## Tarefa 1
Resuma em duas frases o trecho sobre a crítica à religião.
## Tarefa 2
Reproduza sem mudar nada as linhas dos registros. Comece na linha que tem "The height and width of the screenshot is (812, 1493)." e pare depois da linha que tem "Action: [669, 405]".

## Trecho do documento
----------

A análise conduzida por Freud conclui fazendo derivar a religião do “complexo de Édipo”, ou seja, da tendência natural do filho homem para possuir a mãe e eliminar o pai. A religião - como a arte, a moral, a política - entra no processo geral de sublimação do instinto da libido por obra do Super-ego. “No complexo de Édipo, escreve Freud na conclusão de Totem e tabú, acham-se juntos os princípios da religião, da moral, da sociedade e da arte e isso em plena conformidade com os dados da psicanálise que vê neste complexo o núcleo de qualquer neurose”. Nada mais do que isso é a religião, senão a “neurose obsessiva universal da humanidade”, um “delito coletivo”.
Outras formas de crítica negativa do fenômeno religioso foram desenvolvidas durante o nosso século pelos existencialistas (em particular por Heidegger e por Sartre) e pelos neopositivistas.

Não se pode estabelecer com segurança quais sejam os pontos de vista de Heidegger com relação à religião. Com efeito, as suas obras mais recentes contêm traços inconfundíveis de misticismo. Uma coisa, porém, está fora de dúvida: segundo o autor de Sein und Zeit, a filosofia não pode dar senão um juízo negativo no que concerne à idéia de Deus. De fato, tal idéia é aberrante tanto nos confrontos da metafísica, porquanto faz decair o problema do Ser no problema de um ente, como também nos confrontos do problema de existência humana, porque a desvia das suas possibilidades autênticas.

Inequívoca é, por seu lado, a posição de Sartre. Ele vê na idéia de Deus uma impossível tentativa de hipostatização da identificação da consciência com o ser do pour-soi com l’en-soi. O seu juízo, o sujeito (o pour-soi) tende ao ideal de uma coisa que seja, com a pura consciência de si mesmo, também fundamento do seu próprio ser em si. Ora, esse ideal é o que se pode chamar Deus. “Pode-se dizer, assim, que o que torna melhor concebível o projeto fundamental da realidade humana é que o homem é o ser que projeta ser Deus. Sejam quais forem os mitos e os ritos da religião, Deus é em primeiro lugar sensível ao coração do homem como o que anuncia e define no seu projeto último e fundamental”. “Toda a realidade humana, diz Sartre no final de L’être et le néant, é uma paixão, porquanto ela (a realidade humana) aponta para perder-se, para fundar o ser e para constituir de uma vez o Ser em-si que foge à contingência para ser o seu próprio fundamento, o Ens causa sui que as religiões chamam Deus. Assim, a paixão do homem é oposta à de Cristo, porque o homem se perde enquanto homem para fazer nascer Deus. Mas a idéia de Deus é contraditória e nós nos perdemos em vão: o homem é uma paixão inútil”.

----------

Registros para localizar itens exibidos
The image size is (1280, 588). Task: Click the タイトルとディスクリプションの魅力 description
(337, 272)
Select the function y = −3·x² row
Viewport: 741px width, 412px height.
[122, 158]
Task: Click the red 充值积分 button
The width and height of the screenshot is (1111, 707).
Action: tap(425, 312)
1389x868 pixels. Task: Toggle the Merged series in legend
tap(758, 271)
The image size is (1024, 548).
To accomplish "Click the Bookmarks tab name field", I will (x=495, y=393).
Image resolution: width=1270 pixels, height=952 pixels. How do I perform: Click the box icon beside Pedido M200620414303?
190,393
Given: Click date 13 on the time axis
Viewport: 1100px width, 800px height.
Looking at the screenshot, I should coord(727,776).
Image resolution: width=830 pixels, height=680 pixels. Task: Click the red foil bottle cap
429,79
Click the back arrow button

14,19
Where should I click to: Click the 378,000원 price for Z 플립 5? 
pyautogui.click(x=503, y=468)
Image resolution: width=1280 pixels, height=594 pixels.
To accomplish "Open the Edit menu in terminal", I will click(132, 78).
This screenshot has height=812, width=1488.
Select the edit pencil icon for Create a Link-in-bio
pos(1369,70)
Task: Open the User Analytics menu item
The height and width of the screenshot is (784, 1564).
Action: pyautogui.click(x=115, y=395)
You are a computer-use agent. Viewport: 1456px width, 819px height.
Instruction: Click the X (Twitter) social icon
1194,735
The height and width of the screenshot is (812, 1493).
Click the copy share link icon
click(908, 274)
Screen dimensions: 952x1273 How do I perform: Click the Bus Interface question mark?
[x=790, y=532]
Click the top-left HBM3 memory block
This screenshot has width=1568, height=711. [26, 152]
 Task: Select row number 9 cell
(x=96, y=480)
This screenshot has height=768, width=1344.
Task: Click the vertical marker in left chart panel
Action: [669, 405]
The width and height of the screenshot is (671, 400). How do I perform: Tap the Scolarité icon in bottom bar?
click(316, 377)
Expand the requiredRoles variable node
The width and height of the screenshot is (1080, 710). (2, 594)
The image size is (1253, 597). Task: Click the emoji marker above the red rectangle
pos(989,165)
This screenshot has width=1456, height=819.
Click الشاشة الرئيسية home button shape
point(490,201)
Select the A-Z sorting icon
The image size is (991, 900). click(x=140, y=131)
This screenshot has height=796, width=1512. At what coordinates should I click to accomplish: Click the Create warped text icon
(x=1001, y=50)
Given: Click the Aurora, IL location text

----------

## Resposta 1
Freud faz a religião derivar do complexo de Édipo e a chama de "neurose obsessiva universal da humanidade". Heidegger e Sartre também a criticaram: para Heidegger, a filosofia só pode dar um juízo negativo sobre a ideia de Deus, e para Sartre essa ideia é contraditória e o homem é uma paixão inútil.

## Resposta 2
The height and width of the screenshot is (812, 1493).
Click the copy share link icon
click(908, 274)
Screen dimensions: 952x1273 How do I perform: Click the Bus Interface question mark?
[x=790, y=532]
Click the top-left HBM3 memory block
This screenshot has width=1568, height=711. [26, 152]
 Task: Select row number 9 cell
(x=96, y=480)
This screenshot has height=768, width=1344.
Task: Click the vertical marker in left chart panel
Action: [669, 405]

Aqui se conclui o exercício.